2.5.  Phenolics content

The total phenolic content was determined by adding 0.5 ml of the aqueous extract to 2.5 ml, 10% Folin-Ciocalteau's reagent (v/v) and 2.0 ml of 7.5% sodium carbonate. The reaction mixture was incubated at 45 ^o C for 40 min, and the absorbance was measured at 765 nm in the spectrophotometer. Gallic acid was used as a standard phenol (Singleton et al., 1999). The mean of three readings was used and the total phenol content was expressed as milligram's of gallic acid equivalents/ g extract.

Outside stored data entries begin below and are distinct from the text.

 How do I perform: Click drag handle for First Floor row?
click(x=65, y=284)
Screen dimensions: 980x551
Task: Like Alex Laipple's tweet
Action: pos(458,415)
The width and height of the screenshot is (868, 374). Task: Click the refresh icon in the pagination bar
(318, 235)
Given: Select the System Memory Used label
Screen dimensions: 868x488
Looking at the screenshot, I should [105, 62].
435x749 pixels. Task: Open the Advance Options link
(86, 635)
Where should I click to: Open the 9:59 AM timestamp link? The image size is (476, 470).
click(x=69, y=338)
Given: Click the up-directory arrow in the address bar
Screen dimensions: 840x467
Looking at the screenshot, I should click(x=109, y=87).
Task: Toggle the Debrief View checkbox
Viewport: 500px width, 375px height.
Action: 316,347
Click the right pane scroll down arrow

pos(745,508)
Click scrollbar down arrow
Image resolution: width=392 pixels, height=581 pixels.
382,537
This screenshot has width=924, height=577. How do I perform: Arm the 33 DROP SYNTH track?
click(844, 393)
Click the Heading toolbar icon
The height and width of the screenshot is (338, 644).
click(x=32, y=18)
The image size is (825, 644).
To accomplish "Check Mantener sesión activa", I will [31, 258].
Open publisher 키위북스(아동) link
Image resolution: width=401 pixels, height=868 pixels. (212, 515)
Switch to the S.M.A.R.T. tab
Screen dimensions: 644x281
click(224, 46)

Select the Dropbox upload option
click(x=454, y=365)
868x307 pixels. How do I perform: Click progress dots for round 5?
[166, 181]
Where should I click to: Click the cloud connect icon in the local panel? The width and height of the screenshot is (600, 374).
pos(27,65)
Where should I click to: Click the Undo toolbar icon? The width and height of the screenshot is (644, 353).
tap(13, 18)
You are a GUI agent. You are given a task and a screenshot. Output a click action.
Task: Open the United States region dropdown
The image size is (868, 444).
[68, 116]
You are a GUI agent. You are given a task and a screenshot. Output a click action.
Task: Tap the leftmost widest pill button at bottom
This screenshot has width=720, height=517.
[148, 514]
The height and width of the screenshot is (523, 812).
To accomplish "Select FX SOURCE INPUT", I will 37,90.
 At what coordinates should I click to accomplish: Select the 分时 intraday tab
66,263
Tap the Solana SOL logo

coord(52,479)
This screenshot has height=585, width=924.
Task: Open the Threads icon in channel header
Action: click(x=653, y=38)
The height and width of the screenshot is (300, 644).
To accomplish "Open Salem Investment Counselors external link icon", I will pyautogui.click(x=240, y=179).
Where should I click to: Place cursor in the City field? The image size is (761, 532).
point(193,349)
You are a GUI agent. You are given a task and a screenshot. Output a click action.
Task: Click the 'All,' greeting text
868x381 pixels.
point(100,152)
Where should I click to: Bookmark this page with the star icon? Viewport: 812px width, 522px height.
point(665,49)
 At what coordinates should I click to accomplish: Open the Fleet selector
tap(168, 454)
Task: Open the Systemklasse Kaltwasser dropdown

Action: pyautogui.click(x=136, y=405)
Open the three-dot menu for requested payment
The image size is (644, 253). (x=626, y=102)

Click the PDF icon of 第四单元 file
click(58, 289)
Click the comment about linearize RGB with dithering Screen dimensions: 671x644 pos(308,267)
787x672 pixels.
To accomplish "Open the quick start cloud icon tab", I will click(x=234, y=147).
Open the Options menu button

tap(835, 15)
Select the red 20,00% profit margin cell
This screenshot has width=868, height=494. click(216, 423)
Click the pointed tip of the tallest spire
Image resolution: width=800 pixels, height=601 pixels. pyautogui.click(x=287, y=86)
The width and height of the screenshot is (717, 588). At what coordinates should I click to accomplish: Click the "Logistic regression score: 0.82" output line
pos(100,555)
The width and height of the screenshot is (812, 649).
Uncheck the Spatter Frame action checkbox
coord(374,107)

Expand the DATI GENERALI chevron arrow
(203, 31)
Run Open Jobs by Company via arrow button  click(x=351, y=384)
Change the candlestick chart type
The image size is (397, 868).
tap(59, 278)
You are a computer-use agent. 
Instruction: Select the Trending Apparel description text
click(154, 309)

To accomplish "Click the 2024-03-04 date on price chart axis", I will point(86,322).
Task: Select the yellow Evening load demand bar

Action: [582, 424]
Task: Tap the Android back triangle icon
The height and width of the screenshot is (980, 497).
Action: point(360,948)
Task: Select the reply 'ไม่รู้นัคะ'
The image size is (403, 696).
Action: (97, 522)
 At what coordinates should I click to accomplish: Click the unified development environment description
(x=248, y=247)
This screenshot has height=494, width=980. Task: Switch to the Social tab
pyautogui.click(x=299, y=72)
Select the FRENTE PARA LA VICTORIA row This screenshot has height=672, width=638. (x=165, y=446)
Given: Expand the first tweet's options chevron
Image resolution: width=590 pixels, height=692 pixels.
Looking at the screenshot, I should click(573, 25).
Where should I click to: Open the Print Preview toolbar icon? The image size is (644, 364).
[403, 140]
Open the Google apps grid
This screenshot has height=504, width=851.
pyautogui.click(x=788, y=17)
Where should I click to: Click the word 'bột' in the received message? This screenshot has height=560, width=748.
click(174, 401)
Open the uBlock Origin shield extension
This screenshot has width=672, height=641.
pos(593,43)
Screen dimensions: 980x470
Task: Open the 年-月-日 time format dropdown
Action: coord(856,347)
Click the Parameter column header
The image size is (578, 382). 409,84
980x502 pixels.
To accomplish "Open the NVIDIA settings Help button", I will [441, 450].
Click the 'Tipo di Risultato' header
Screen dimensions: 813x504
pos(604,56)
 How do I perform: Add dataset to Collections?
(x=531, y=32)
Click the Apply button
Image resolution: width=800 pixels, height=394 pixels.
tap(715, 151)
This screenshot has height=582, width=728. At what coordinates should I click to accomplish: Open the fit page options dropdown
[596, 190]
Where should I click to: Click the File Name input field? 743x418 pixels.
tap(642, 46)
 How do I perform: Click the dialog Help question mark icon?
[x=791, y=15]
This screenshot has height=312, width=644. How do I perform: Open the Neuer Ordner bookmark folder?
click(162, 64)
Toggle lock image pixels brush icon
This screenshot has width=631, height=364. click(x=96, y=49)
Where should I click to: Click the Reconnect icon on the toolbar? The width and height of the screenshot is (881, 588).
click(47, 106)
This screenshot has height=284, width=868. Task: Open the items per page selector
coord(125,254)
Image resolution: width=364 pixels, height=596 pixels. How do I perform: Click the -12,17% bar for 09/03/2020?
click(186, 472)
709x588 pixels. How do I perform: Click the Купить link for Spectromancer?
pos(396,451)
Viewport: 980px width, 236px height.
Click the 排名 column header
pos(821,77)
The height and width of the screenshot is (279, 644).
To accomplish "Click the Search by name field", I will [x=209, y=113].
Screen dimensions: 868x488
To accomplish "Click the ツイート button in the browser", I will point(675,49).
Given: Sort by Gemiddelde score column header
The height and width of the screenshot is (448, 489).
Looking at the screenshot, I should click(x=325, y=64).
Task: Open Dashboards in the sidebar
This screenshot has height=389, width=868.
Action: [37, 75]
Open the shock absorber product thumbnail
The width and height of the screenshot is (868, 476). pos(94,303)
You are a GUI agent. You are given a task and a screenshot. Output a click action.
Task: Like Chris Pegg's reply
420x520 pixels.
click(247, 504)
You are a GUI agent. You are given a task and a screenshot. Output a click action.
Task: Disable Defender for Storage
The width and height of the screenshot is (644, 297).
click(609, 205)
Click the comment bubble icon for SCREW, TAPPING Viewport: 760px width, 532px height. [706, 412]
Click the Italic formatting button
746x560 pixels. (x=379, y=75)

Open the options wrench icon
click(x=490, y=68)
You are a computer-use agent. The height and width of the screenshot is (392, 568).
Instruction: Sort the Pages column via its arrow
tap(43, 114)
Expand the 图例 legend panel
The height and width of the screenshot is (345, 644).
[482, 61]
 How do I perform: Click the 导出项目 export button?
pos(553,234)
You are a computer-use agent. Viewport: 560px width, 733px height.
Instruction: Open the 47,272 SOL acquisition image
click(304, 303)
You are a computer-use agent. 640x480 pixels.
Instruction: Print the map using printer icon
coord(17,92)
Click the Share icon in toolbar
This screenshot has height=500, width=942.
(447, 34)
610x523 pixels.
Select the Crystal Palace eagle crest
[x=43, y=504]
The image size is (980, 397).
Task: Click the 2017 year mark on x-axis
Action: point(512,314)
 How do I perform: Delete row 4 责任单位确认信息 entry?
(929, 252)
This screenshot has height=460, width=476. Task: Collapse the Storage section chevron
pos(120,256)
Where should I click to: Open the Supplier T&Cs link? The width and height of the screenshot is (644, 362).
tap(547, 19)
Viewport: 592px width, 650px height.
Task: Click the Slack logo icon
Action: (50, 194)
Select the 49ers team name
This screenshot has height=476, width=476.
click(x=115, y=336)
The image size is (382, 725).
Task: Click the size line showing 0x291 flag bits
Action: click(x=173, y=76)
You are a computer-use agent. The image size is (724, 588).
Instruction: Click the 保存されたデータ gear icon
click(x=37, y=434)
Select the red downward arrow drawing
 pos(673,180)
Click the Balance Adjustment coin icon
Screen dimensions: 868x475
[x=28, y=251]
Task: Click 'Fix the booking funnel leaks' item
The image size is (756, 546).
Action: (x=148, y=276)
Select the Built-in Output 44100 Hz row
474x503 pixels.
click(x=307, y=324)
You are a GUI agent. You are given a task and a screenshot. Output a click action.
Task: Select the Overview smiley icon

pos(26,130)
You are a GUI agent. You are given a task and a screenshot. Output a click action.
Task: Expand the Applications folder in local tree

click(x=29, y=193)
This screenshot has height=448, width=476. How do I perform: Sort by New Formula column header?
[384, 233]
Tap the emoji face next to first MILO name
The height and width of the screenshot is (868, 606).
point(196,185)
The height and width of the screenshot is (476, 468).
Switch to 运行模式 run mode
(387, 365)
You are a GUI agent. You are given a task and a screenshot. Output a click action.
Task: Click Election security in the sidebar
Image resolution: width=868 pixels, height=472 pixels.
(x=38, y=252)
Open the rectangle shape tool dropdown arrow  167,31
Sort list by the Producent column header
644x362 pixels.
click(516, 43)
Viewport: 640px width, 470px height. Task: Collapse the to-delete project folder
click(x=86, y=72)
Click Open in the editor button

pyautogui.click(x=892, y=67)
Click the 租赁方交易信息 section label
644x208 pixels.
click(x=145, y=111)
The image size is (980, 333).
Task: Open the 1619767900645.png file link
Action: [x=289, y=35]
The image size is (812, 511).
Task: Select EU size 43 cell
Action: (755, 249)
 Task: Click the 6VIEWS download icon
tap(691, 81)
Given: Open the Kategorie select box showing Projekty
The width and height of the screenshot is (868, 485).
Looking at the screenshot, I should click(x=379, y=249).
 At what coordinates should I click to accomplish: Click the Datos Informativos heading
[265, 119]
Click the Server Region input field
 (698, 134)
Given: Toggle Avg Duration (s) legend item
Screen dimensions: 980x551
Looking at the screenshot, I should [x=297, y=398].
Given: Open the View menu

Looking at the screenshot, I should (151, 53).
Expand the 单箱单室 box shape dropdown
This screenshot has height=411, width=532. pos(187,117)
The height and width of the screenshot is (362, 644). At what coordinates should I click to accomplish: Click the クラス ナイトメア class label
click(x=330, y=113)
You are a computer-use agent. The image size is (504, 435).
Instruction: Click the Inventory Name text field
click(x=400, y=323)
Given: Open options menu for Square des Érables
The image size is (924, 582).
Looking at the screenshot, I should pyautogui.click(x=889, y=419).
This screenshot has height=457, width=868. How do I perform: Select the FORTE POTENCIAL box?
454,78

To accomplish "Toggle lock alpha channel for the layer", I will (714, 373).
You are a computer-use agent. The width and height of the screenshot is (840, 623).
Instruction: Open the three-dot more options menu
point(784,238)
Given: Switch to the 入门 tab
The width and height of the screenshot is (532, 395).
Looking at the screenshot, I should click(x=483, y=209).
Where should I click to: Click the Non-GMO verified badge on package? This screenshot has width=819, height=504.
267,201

2.6.  Determination of proline contents

The proline contents were estimated by the method of Bates et al. (1973). The plants material was homogenized in 3% aqueous sulfosalicylic acid and the homogenate mixture was centrifuged at 10000 rpm. Supernatant was used for estimation of proline contents. The reaction mixture consisted of 2 ml acid ninhydrin and 2 ml of glacial acetic acid, which was boiled at 100^o C for 1 h after termination of reaction in ice bath. The reaction mixture was extracted with 4 ml of toluene and absorbance was read at 520 nm.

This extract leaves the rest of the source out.